EXERCISE BRIEF
Duplicate the records below, everything from the line containing "is (533, 768)." down to the line containing "at that location.", including both of those lines.

DATA FOR THIS EXERCISE

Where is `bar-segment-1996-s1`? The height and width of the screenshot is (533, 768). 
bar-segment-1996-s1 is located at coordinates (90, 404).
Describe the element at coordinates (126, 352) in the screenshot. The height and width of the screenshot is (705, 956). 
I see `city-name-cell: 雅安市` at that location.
---
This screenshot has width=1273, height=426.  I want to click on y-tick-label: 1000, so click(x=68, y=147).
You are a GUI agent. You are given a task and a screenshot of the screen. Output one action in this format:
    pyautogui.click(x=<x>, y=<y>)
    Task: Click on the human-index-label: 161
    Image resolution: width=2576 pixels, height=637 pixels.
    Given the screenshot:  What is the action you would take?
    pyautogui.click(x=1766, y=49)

TASK RESULT
Where is `bar-segment-1996-s1`? The height and width of the screenshot is (533, 768). 
bar-segment-1996-s1 is located at coordinates (90, 404).
Describe the element at coordinates (126, 352) in the screenshot. The height and width of the screenshot is (705, 956). 
I see `city-name-cell: 雅安市` at that location.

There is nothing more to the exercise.